▸ WHAT IS NEEDED
With no edits of any kind, print each record that follows.

▸ EXCERPTED RECORDS
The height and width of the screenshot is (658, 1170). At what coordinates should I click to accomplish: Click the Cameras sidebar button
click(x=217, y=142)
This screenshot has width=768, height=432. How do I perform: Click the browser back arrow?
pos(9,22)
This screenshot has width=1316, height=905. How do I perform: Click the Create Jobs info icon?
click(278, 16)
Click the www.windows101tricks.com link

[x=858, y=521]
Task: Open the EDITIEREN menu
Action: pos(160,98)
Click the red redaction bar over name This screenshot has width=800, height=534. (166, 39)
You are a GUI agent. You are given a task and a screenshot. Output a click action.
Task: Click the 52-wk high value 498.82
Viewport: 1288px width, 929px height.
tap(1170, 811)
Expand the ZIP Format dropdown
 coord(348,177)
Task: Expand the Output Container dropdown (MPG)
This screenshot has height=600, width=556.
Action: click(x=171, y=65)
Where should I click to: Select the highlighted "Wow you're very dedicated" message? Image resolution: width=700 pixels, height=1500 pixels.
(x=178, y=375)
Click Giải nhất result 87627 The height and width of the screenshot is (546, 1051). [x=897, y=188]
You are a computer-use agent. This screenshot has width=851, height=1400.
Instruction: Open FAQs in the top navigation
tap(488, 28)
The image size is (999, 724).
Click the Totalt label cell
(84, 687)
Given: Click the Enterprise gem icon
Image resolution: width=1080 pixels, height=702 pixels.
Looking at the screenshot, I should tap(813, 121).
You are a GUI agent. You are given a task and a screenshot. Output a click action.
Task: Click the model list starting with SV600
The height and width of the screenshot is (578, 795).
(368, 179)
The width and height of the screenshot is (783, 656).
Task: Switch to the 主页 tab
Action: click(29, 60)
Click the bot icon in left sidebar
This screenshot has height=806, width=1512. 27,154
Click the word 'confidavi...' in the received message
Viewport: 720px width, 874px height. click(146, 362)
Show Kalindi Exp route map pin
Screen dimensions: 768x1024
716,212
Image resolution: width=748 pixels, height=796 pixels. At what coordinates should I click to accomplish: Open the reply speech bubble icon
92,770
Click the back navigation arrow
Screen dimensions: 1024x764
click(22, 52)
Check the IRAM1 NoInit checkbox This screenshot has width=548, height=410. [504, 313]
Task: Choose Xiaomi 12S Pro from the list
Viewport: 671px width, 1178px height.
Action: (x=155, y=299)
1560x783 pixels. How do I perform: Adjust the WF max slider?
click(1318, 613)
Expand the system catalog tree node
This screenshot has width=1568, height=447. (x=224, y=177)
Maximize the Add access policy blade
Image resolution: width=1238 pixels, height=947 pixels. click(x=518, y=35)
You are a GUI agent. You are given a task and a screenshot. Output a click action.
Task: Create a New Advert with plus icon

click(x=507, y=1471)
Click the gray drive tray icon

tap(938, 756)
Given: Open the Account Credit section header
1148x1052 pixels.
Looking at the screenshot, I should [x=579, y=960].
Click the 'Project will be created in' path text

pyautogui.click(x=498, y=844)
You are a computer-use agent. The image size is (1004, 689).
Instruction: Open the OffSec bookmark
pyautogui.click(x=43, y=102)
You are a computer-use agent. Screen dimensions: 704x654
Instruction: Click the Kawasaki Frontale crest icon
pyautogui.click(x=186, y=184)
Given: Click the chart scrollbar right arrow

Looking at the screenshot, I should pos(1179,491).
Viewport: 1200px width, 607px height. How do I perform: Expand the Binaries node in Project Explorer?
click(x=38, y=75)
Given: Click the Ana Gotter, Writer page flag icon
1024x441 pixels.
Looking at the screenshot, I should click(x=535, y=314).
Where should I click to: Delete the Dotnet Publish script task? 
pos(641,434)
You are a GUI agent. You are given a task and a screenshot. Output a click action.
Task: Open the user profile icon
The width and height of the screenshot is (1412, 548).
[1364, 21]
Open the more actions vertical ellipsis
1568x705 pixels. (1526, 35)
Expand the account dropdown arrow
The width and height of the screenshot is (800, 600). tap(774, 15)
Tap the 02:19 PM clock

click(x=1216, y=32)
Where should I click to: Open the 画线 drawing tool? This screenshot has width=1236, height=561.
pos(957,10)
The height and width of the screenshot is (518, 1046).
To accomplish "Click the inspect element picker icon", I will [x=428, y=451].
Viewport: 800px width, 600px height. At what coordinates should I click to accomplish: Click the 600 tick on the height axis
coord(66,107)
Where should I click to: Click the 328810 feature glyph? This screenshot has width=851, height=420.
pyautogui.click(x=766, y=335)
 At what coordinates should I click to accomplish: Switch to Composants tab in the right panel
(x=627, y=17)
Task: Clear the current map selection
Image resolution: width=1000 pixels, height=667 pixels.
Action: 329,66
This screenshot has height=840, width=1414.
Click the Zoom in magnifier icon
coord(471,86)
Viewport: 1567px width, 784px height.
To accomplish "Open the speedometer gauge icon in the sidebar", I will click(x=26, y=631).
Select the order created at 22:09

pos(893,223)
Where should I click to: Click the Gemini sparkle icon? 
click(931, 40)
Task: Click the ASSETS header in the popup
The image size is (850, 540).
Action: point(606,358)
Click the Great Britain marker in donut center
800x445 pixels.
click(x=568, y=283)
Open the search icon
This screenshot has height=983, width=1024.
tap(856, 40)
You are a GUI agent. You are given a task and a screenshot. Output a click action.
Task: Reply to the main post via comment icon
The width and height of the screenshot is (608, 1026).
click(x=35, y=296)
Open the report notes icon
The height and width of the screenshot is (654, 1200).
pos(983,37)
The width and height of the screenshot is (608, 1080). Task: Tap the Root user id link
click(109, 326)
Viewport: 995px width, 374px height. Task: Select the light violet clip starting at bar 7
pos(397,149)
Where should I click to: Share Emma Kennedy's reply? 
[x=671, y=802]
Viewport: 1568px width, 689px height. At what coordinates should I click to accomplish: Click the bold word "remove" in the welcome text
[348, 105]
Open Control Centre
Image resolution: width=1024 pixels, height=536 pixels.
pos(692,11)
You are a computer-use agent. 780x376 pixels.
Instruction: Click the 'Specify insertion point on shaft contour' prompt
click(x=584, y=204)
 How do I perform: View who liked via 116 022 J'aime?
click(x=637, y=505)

▸ EXERCISE ANSWER
The height and width of the screenshot is (658, 1170). At what coordinates should I click to accomplish: Click the Cameras sidebar button
click(x=217, y=142)
This screenshot has width=768, height=432. How do I perform: Click the browser back arrow?
pos(9,22)
This screenshot has width=1316, height=905. How do I perform: Click the Create Jobs info icon?
click(278, 16)
Click the www.windows101tricks.com link

[x=858, y=521]
Task: Open the EDITIEREN menu
Action: pos(160,98)
Click the red redaction bar over name This screenshot has width=800, height=534. (166, 39)
You are a GUI agent. You are given a task and a screenshot. Output a click action.
Task: Click the 52-wk high value 498.82
Viewport: 1288px width, 929px height.
tap(1170, 811)
Expand the ZIP Format dropdown
 coord(348,177)
Task: Expand the Output Container dropdown (MPG)
This screenshot has height=600, width=556.
Action: click(x=171, y=65)
Where should I click to: Select the highlighted "Wow you're very dedicated" message? Image resolution: width=700 pixels, height=1500 pixels.
(x=178, y=375)
Click Giải nhất result 87627 The height and width of the screenshot is (546, 1051). [x=897, y=188]
You are a computer-use agent. This screenshot has width=851, height=1400.
Instruction: Open FAQs in the top navigation
tap(488, 28)
The image size is (999, 724).
Click the Totalt label cell
(84, 687)
Given: Click the Enterprise gem icon
Image resolution: width=1080 pixels, height=702 pixels.
Looking at the screenshot, I should tap(813, 121).
You are a GUI agent. You are given a task and a screenshot. Output a click action.
Task: Click the model list starting with SV600
The height and width of the screenshot is (578, 795).
(368, 179)
The width and height of the screenshot is (783, 656).
Task: Switch to the 主页 tab
Action: click(29, 60)
Click the bot icon in left sidebar
This screenshot has height=806, width=1512. 27,154
Click the word 'confidavi...' in the received message
Viewport: 720px width, 874px height. click(146, 362)
Show Kalindi Exp route map pin
Screen dimensions: 768x1024
716,212
Image resolution: width=748 pixels, height=796 pixels. At what coordinates should I click to accomplish: Open the reply speech bubble icon
92,770
Click the back navigation arrow
Screen dimensions: 1024x764
click(22, 52)
Check the IRAM1 NoInit checkbox This screenshot has width=548, height=410. [504, 313]
Task: Choose Xiaomi 12S Pro from the list
Viewport: 671px width, 1178px height.
Action: (x=155, y=299)
1560x783 pixels. How do I perform: Adjust the WF max slider?
click(1318, 613)
Expand the system catalog tree node
This screenshot has width=1568, height=447. (x=224, y=177)
Maximize the Add access policy blade
Image resolution: width=1238 pixels, height=947 pixels. click(x=518, y=35)
You are a GUI agent. You are given a task and a screenshot. Output a click action.
Task: Create a New Advert with plus icon

click(x=507, y=1471)
Click the gray drive tray icon

tap(938, 756)
Given: Open the Account Credit section header
1148x1052 pixels.
Looking at the screenshot, I should [x=579, y=960].
Click the 'Project will be created in' path text

pyautogui.click(x=498, y=844)
You are a computer-use agent. The image size is (1004, 689).
Instruction: Open the OffSec bookmark
pyautogui.click(x=43, y=102)
You are a computer-use agent. Screen dimensions: 704x654
Instruction: Click the Kawasaki Frontale crest icon
pyautogui.click(x=186, y=184)
Given: Click the chart scrollbar right arrow

Looking at the screenshot, I should pos(1179,491).
Viewport: 1200px width, 607px height. How do I perform: Expand the Binaries node in Project Explorer?
click(x=38, y=75)
Given: Click the Ana Gotter, Writer page flag icon
1024x441 pixels.
Looking at the screenshot, I should click(x=535, y=314).
Where should I click to: Delete the Dotnet Publish script task? 
pos(641,434)
You are a GUI agent. You are given a task and a screenshot. Output a click action.
Task: Open the user profile icon
The width and height of the screenshot is (1412, 548).
[1364, 21]
Open the more actions vertical ellipsis
1568x705 pixels. (1526, 35)
Expand the account dropdown arrow
The width and height of the screenshot is (800, 600). tap(774, 15)
Tap the 02:19 PM clock

click(x=1216, y=32)
Where should I click to: Open the 画线 drawing tool? This screenshot has width=1236, height=561.
pos(957,10)
The height and width of the screenshot is (518, 1046).
To accomplish "Click the inspect element picker icon", I will [x=428, y=451].
Viewport: 800px width, 600px height. At what coordinates should I click to accomplish: Click the 600 tick on the height axis
coord(66,107)
Where should I click to: Click the 328810 feature glyph? This screenshot has width=851, height=420.
pyautogui.click(x=766, y=335)
 At what coordinates should I click to accomplish: Switch to Composants tab in the right panel
(x=627, y=17)
Task: Clear the current map selection
Image resolution: width=1000 pixels, height=667 pixels.
Action: 329,66
This screenshot has height=840, width=1414.
Click the Zoom in magnifier icon
coord(471,86)
Viewport: 1567px width, 784px height.
To accomplish "Open the speedometer gauge icon in the sidebar", I will click(x=26, y=631).
Select the order created at 22:09

pos(893,223)
Where should I click to: Click the Gemini sparkle icon? 
click(931, 40)
Task: Click the ASSETS header in the popup
The image size is (850, 540).
Action: point(606,358)
Click the Great Britain marker in donut center
800x445 pixels.
click(x=568, y=283)
Open the search icon
This screenshot has height=983, width=1024.
tap(856, 40)
You are a GUI agent. You are given a task and a screenshot. Output a click action.
Task: Reply to the main post via comment icon
The width and height of the screenshot is (608, 1026).
click(x=35, y=296)
Open the report notes icon
The height and width of the screenshot is (654, 1200).
pos(983,37)
The width and height of the screenshot is (608, 1080). Task: Tap the Root user id link
click(109, 326)
Viewport: 995px width, 374px height. Task: Select the light violet clip starting at bar 7
pos(397,149)
Where should I click to: Share Emma Kennedy's reply? 
[x=671, y=802]
Viewport: 1568px width, 689px height. At what coordinates should I click to accomplish: Click the bold word "remove" in the welcome text
[348, 105]
Open Control Centre
Image resolution: width=1024 pixels, height=536 pixels.
pos(692,11)
You are a computer-use agent. 780x376 pixels.
Instruction: Click the 'Specify insertion point on shaft contour' prompt
click(x=584, y=204)
 How do I perform: View who liked via 116 022 J'aime?
click(x=637, y=505)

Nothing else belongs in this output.